Search code examples
jupyter-notebookdaskamazon-sagemakerfeature-engineeringfeaturetools

Why does Featuretools slows down when I increase the number of Dask workers?


I'm using an Amazon SageMaker Notebook that has 72 cores and 144 GB RAM, and I carried out 2 tests with a sample of the whole data to check if the Dask cluster was working.

The sample has 4500 rows and 735 columns from 5 different "assets" (I mean 147 columns for each asset). The code is filtering the columns and creating a feature matrix for each filtered Dataframe.

First, I initialized the cluster as follows, I received 72 workers, and got 17 minutes of running. (I assume I created 72 workers with one core each.)

    from dask.distributed import Client, LocalCluster
    cluster = LocalCluster(processes=True,n_workers=72,threads_per_worker=72)

    def main():
      import featuretools as ft
      list_columns = list(df_concat_02.columns)

      list_df_features=[]
      from tqdm.notebook import tqdm

      for asset in tqdm(list_columns,total=len(list_columns)):
        dataframe = df_sma.filter(regex="^"+asset, axis=1).reset_index()

        es = ft.EntitySet()  
        es = es.entity_from_dataframe(entity_id = 'MARKET', dataframe =dataframe, 
                                      index = 'index', 
                                      time_index = 'Date')
        fm, features = ft.dfs(entityset=es, 
                              target_entity='MARKET',
                              trans_primitives = ['divide_numeric'],
                              agg_primitives = [],
                              max_depth=1,
                              verbose=True,
                              dask_kwargs={'cluster': client.scheduler.address}

                              )
        list_df_features.append(fm)
      return list_df_features

    if __name__ == "__main__":
        list_df = main()

Second, I initialized the cluster as follows, I received 9 workers, and got 3,5 minutes of running. (I assume I created 9 workers with 8 cores each.)

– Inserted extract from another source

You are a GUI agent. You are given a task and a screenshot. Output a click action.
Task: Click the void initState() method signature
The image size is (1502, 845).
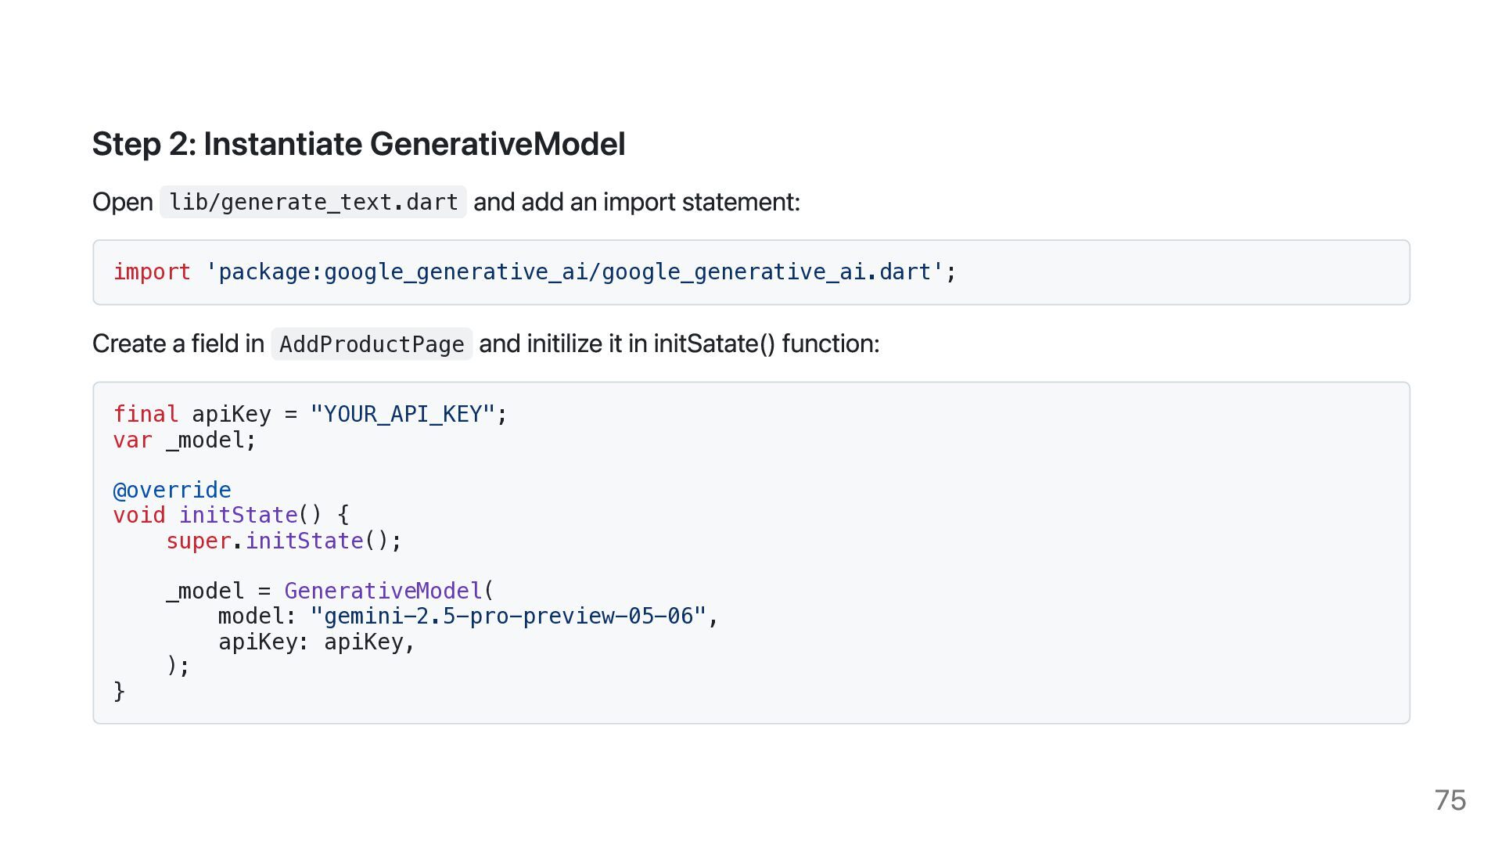[231, 516]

from dask.distributed import Client, LocalCluster
cluster = LocalCluster(processes=True)

def main():
  import featuretools as ft
  list_columns = list(df_concat_02.columns)

  list_df_features=[]
  from tqdm.notebook import tqdm

  for asset in tqdm(list_columns,total=len(list_columns)):
    dataframe = df_sma.filter(regex="^"+asset, axis=1).reset_index()

    es = ft.EntitySet()  
    es = es.entity_from_dataframe(entity_id = 'MARKET', dataframe =dataframe, 
                                  index = 'index', 
                                  time_index = 'Date')
    fm, features = ft.dfs(entityset=es, 
                          target_entity='MARKET',
                          trans_primitives = ['divide_numeric'],
                          agg_primitives = [],
                          max_depth=1,
                          verbose=True,
                          dask_kwargs={'cluster': client.scheduler.address}

                          )
    list_df_features.append(fm)
  return list_df_features

if __name__ == "__main__":
    list_df = main()

For me, it's mind-blowing because I thought that 72 workers could carry the work out faster! Once I'm not a specialist neither in Dask nor in FeatureTools I guess that I'm setting something wrong.

I would appreciate any kind of help and advice!

Thank you!


Solution

  • You are correctly setting dask_kwargs in DFS. I think the slow down happens as a result of additional overhead and less cores in each worker. The more workers there are, the more overhead exists from transmitting data. Additionally, 8 cores from 1 worker can be leveraged to make computations run faster than 1 core from 8 workers.